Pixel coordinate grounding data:

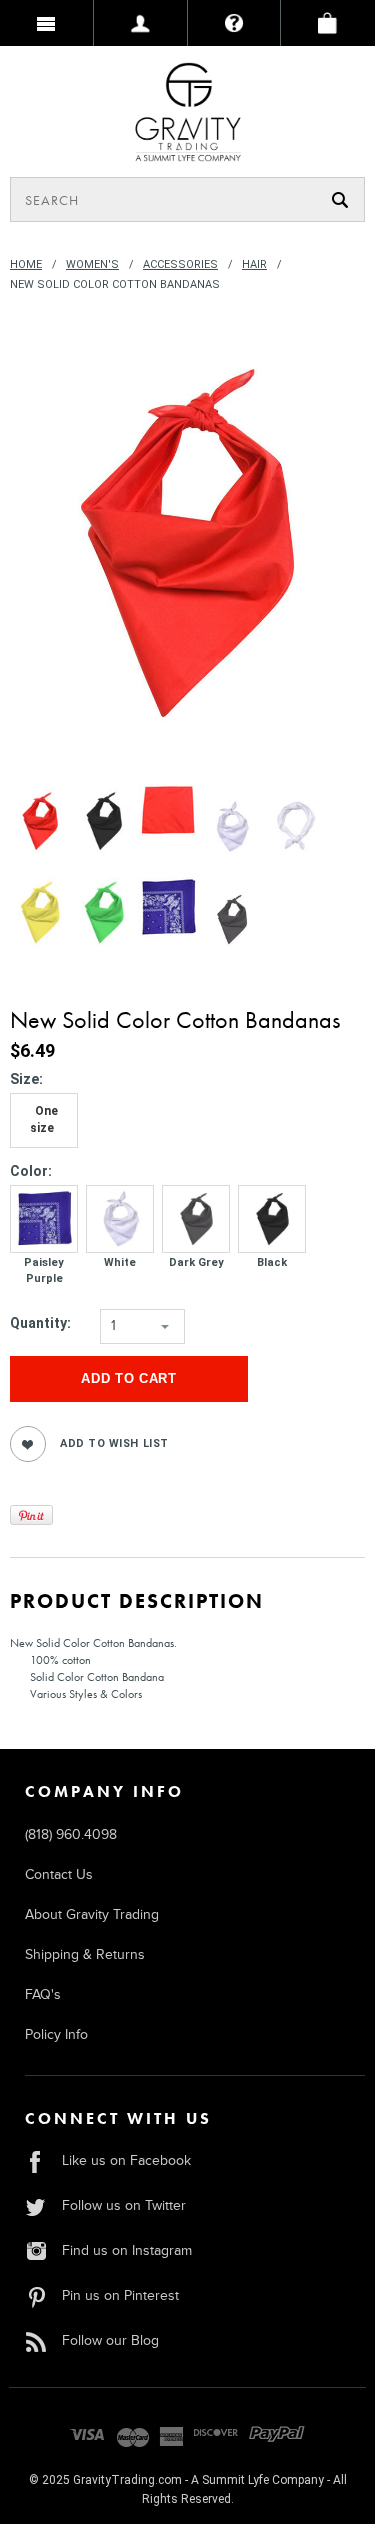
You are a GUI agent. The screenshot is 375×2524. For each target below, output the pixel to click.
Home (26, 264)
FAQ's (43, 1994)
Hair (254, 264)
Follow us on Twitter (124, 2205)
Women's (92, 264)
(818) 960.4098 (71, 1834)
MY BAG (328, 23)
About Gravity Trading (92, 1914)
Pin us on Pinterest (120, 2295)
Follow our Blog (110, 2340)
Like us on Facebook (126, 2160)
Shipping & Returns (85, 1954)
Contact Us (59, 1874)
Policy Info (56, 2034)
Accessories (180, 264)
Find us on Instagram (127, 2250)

__Problem__
Whenever a line in the preceding entries includes the word "Follow", count it, and state the total alone.

__Response to this exercise__
2